PROBLEM TO SOLVE:
Continue the mass spectrometry blog posts from where they stop, writing the next part after the final heading.

DOCUMENT SECTION:
Anyway, solid study all around and I didn't know there were "Editor Choice" stickers for JPR papers and this one has one and deserves whatever that means! 

Saturday, November 25, 2023

Ready to SWIM? Sliding windows allow TIMS at ultra-narrow (GC, even!) peak widths!

 


In 5 years we'll stop getting new TIMS methods and will settle on the 11 or so that the majority of us will use. Of course, the inventors of their own will stick to them resolutely until their retirement, but about 25% of mass spectrometrists will have the acronyms straight.

Ready for the next one? SWIM time! 


One of the things that is super cool here is that they linked a Bruker (??) GC to a TIMSTOF Pro II by an APCI source, because. apparently that is something you can do....

So....I can't use TIMS when I'm using MALDI? But you can run TIMS in ESI, APCI, and DESI? Weird. But one of the big hangups for GC in high res is that high res is often too slow or too insensitive. So here you go, trapped ion mobility fixes both. My last GC single quad was $44k and a Pro 2 is a bit more than that.

Super cool study, though! 

Friday, November 24, 2023

Deep quantitative proteomics of human brain cells in culture dosed with CBD or THC!

 


And...now for something completely different and suprising! (honestly thought I'd posted this a couple weeks ago). 


Immortalized human neural lines doesed with mock controls or THC or CBD. These are the isomers in cannabis that there have been so many "miraculous medical discoveries" about in the last few years that it's pretty easy to assume they don't actually do anything at all. Though...I guess there is pretty good evidence that THC does at least one thing, so maybe my skepticism is just running amuck. Amock? Ummuck? Didn't this thing have a spelling and grammar check? Am I just rampantly leaving words out of paper titles? 

The quan is super solid, as you'd expect and 24 offline fractions aided by real time search MS3 means the coverage is superb. And - clear alterations in proteomic response and -- they're different between the two isomers....so unmuck your first thoughts here. In at least one cell line in a petri dish you can change the proteins expressed by dosing with these compounds!

Thursday, November 23, 2023

Huge congrats to this year's US HUPO Association Award Winners!

DATA PROVIDED:

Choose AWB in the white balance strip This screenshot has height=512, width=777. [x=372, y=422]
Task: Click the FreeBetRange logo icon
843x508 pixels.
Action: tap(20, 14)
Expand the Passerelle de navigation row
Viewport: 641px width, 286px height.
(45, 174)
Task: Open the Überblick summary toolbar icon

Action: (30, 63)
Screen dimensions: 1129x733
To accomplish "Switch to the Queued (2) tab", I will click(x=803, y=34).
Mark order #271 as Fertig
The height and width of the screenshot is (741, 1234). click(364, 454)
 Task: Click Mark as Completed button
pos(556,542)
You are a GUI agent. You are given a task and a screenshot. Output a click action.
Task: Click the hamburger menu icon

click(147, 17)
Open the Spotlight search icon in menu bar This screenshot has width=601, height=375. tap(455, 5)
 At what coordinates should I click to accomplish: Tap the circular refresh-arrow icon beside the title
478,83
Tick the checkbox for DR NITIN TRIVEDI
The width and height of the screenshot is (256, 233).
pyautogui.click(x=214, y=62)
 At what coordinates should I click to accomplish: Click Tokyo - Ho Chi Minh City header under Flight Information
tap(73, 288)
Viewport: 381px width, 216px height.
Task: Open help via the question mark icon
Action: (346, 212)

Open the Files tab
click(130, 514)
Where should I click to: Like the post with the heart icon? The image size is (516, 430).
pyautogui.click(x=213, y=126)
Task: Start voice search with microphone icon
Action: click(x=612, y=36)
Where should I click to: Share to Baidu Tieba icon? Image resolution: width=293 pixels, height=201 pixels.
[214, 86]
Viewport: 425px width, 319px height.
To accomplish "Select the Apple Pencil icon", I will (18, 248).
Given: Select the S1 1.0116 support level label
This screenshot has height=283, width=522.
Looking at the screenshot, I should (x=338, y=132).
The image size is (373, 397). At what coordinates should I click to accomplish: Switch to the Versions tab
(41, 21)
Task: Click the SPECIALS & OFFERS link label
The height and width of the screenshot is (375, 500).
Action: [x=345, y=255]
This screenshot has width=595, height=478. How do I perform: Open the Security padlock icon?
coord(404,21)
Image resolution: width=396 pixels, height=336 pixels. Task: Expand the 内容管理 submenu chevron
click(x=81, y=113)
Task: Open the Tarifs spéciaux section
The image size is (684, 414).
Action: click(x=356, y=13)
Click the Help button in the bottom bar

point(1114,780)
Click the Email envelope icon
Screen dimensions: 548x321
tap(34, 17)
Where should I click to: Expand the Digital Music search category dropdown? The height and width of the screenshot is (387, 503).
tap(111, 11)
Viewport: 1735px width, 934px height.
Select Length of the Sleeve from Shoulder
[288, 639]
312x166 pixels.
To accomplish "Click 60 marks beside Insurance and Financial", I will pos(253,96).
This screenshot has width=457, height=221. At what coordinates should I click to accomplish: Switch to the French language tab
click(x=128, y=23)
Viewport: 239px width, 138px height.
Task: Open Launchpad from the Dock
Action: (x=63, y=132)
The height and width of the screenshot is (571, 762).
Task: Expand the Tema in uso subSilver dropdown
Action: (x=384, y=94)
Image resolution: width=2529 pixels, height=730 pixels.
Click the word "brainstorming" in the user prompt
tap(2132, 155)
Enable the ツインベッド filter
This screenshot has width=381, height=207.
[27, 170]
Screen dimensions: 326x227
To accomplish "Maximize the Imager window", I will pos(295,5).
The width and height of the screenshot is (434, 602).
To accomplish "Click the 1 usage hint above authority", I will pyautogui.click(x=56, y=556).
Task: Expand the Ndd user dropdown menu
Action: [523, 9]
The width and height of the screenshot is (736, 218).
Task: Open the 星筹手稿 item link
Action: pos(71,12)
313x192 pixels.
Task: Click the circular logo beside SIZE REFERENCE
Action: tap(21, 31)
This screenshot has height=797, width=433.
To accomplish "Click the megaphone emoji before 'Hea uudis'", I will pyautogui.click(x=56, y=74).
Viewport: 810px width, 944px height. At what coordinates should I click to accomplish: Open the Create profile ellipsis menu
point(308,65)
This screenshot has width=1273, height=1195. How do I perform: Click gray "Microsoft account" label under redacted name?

ANSWER BOX:
Man, for years I kept forgetting that US HUPO was a thing. All the way up to not even knowing about the meeting when it was in DC and I was just working like 8 miles away. I only went to the one in Charleston because I was afraid that my friend tricked them into having the meeting there and no one would attend. Now I'm occasionally involved in US HUPO things and I'm on the mailing list and in Chicago I found out they give out awards to people - and they gave all 4 to people that I honestly think are good people doing important things. Who weird is that? 

Big congrats to all 4 winners! And....in my interpretation of the way the world works is that we are not justifiedt to have all these people on the podcast and to send the bill for editing to US HUPO! 

Wednesday, November 22, 2023

A practical beginner's guide to bottom up proteomics - and a better mechanism for teaching -omics?

 



Okay, Martin's on this 2 times, but I always try to cut the entire author's list and this one took 3 pages of screenshots.

How do you get new trainees passionate about proteomics up to speed? Send them your 15 favorite academic papers? Give them a great textbook that was old when it was published? 

Are living documents like this what we should be doing for the next generation of scientists instead?

Honestly, this sort of thing seems to work out really well for the other -omics. I like the marked up copy of Hadley's book in my office, but it sure is faster to find things on his old webpage!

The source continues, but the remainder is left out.